Records excerpted from a collection
::::

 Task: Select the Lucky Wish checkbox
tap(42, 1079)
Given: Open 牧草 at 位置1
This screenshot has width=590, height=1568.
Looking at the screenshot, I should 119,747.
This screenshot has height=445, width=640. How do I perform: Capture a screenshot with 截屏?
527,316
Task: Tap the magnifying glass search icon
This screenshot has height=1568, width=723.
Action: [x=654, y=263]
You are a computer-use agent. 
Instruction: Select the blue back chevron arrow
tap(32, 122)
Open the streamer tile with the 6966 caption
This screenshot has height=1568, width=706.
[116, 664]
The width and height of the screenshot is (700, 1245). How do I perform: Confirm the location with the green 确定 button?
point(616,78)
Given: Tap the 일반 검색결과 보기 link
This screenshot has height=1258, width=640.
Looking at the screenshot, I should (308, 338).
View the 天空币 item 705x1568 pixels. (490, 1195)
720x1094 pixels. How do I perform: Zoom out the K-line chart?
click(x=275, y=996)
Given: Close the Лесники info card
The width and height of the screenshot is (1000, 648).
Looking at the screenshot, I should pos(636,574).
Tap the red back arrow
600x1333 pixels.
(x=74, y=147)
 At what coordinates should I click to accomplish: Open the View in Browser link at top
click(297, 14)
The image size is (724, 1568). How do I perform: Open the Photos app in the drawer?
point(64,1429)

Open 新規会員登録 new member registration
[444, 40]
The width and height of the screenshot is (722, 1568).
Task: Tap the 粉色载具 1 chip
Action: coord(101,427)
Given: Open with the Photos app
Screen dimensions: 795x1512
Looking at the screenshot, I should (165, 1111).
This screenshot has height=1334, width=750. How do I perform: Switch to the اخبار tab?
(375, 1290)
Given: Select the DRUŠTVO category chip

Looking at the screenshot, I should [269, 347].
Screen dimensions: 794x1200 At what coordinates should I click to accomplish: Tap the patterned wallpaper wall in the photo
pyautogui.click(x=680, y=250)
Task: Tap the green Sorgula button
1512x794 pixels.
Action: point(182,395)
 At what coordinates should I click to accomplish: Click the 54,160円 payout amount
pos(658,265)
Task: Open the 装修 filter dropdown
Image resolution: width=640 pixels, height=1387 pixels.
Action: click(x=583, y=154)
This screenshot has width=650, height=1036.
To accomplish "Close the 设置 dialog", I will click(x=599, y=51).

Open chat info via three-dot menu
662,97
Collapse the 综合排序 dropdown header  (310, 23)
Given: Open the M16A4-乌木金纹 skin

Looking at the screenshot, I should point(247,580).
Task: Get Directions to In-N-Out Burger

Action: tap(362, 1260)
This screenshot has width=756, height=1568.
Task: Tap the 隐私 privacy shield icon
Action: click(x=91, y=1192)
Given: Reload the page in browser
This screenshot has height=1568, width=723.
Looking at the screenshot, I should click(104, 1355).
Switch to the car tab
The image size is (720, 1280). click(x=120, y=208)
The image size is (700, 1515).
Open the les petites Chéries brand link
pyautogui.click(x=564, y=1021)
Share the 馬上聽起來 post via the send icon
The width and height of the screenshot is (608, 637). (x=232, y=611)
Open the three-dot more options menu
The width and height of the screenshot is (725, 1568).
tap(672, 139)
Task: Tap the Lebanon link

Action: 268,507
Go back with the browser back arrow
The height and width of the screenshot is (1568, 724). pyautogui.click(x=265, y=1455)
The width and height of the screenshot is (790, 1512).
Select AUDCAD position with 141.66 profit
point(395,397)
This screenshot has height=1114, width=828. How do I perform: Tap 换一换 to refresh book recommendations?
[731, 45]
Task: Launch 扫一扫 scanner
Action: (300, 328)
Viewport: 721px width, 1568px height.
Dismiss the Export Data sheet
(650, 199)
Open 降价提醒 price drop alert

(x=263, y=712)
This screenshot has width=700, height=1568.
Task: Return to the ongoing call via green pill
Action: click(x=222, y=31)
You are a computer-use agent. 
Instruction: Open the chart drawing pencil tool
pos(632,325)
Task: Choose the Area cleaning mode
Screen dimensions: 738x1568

::::

Show each line of the listing above that contains the word "what". Only matches in the same case count.

 At what coordinates should I click to accomplish: Open the View in Browser link at top
Screen dimensions: 794x1200 At what coordinates should I click to accomplish: Tap the patterned wallpaper wall in the photo
 At what coordinates should I click to accomplish: Click the 54,160円 payout amount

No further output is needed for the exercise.